§ **Source extract**:
■ ■ ■ ■

# Fall Pictures Thread #1



## webbie (Oct 11, 2013)

Things are starting to turn in mid-New England.

Post your pics in this thread......here's one from the Drone of our little town with the colors just starting.


----------



## firefighterjake (Oct 11, 2013)

Love the pic . . . shows what taking pics from a drone can offer.


----------



## webbie (Oct 11, 2013)

Jake, sometimes you can't tell whether a pic is taken from a drone or not....like this one I took today with a hand held! I've starting to think the drones are best on flatter land where you can't get the higher views.
Again, colors just starting...


----------



## firefighterjake (Oct 12, 2013)

Question . . . in the first pic . . . to the left . . . there is an area with clearly marked areas of lighter green and darker green which results in an odd shape and design. What is this?


----------



## velvetfoot (Oct 12, 2013)

We went leaf peeping in the Adirondacks last week and we're heading down towards the Catskill today.  It's been a nice fall.


----------



## webbie (Oct 12, 2013)

firefighterjake said:


> Question . . . in the first pic . . . to the left . . . there is an area with clearly marked areas of lighter green and darker green which results in an odd shape and design. What is this?



Heck if I know. I saw that too and thought it looked like min-corn maze or mini-ski trails (no way!)....I'll take a gander when I am out and about today.


----------



## Freeheat (Oct 12, 2013)

webbie said:


> Things are starting to turn in mid-New England.
> 
> Post your pics in this thread......here's one from the Drone of our little town with the colors just starting.]


 
How high is the drone when this picture was taken??


----------



## webbie (Oct 12, 2013)

My guess is 200 feet - over a town park and sports fields where no one was present.....I try to fly safe.  This is also a "toy" drone which weighs in the ounces as opposed to the pounds...


----------



## begreen (Oct 12, 2013)

We don't get the stunning forest displays of foliage that the east does, but there are some really nice trees changing right now.


----------



## hossthehermit (Oct 13, 2013)

Took a ride up north this week


----------



## Ehouse (Oct 13, 2013)

firefighterjake said:


> Question . . . in the first pic . . . to the left . . . there is an area with clearly marked areas of lighter green and darker green which results in an odd shape and design. What is this?




I had the same ?.  My guess is berry bushes or a duck duck goose pitch.


----------



## webbie (Oct 13, 2013)

A couple from today


----------



## begreen (Oct 13, 2013)

Beautiful. I do miss the fall colors of New England.


----------



## Hills Hoard (Oct 13, 2013)

that drone shot is brilliant!....


----------



## Adios Pantalones (Oct 14, 2013)

We drove way up to Littleton NH to drop stuff off at a gallery yesterday- they are past peak, but there's still some nice color along the river. What a great town.


----------



## Swedishchef (Oct 14, 2013)

Wow. Those are some nice pictures!
Here's a couple that were taken 2 weeks ago.The area is near the end of the Appalachian mountains in Eastern Quebec (30 mins from my place).
Andrew


----------



## jeff_t (Oct 15, 2013)

Our little weekend place. Lake Huron beach is about 100 yards down the drive.

■ ■ ■ ■

§ **Data lines**:
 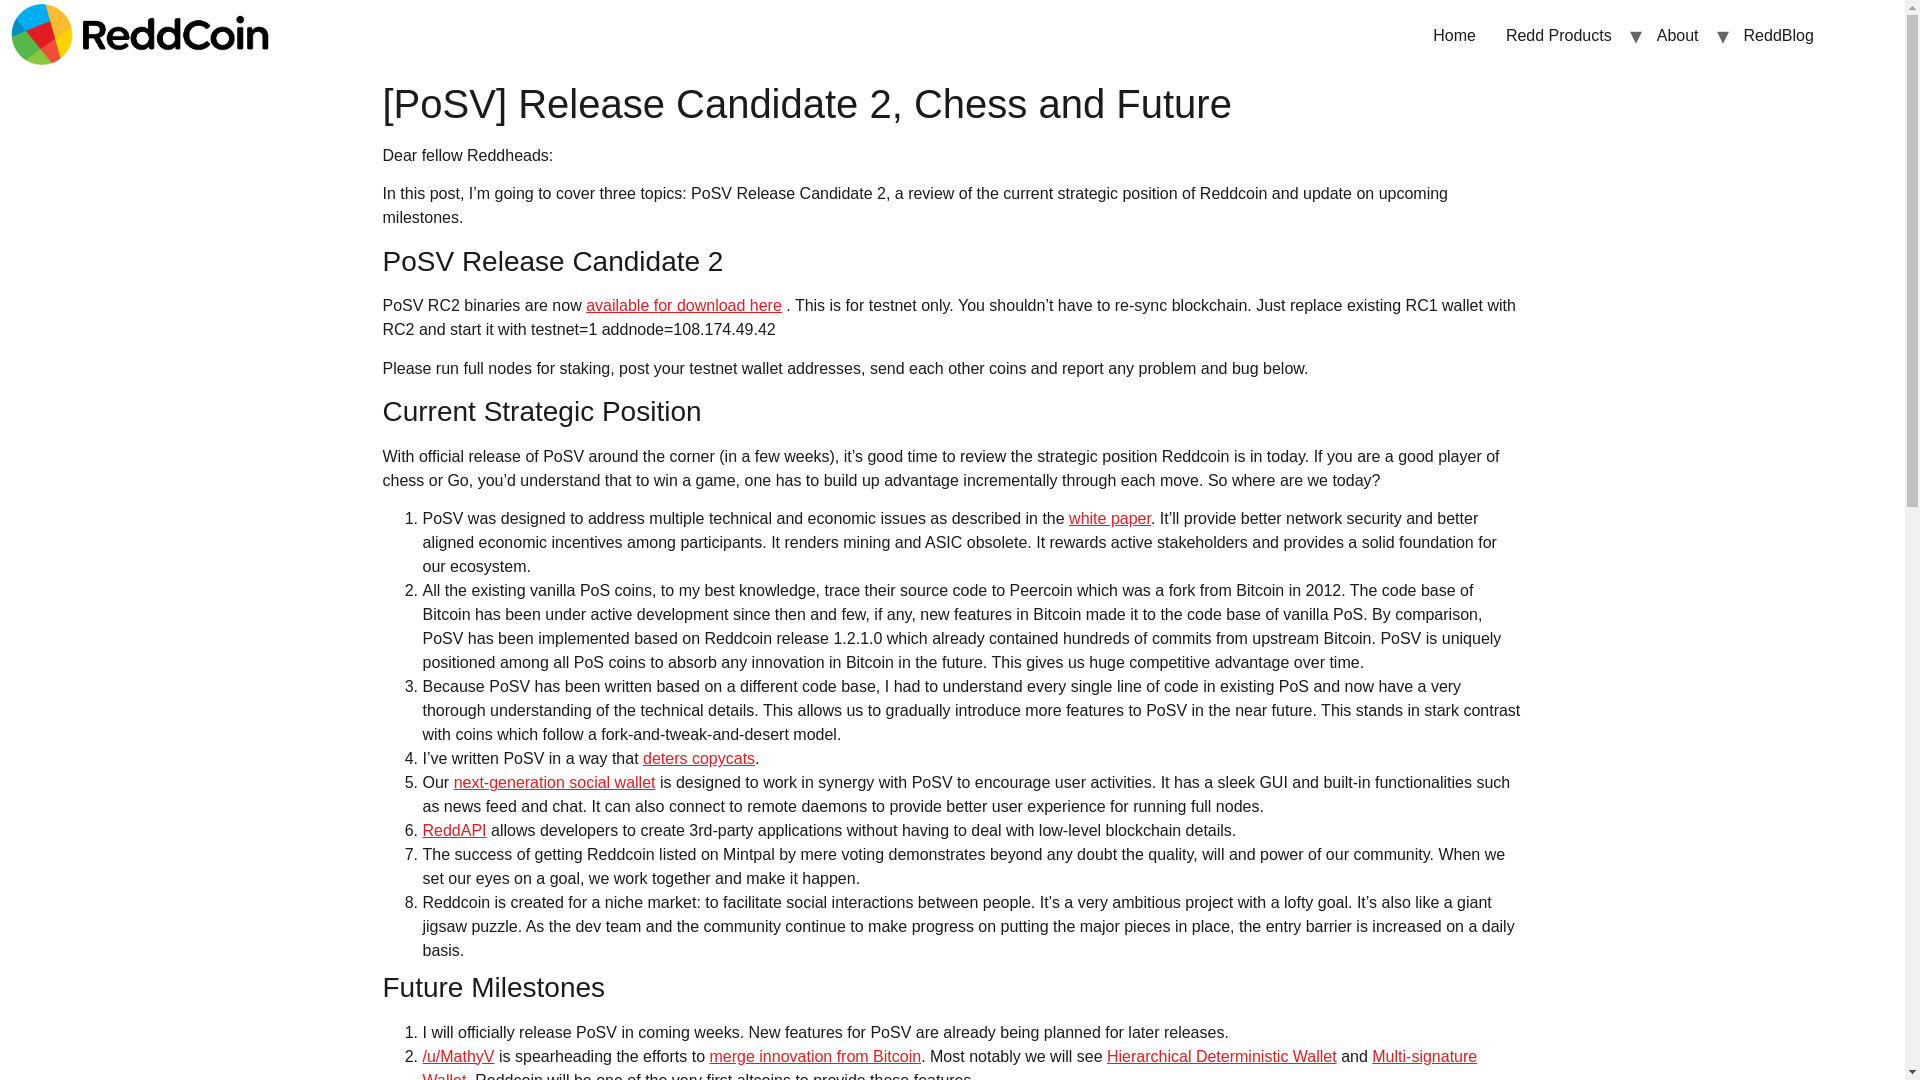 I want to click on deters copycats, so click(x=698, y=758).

■ ■ ■ ■

§ **Instructions for the task**:
In the fall pictures thread, why does webbie say drones are best on flatter land? The material was drawn from a separate source.

§ **Solved exercise**:
On flatter land you can't get the higher views without a drone. Webbie backs this up with a photo taken with a hand-held camera and notes that sometimes you can't tell whether a picture was taken from a drone or not.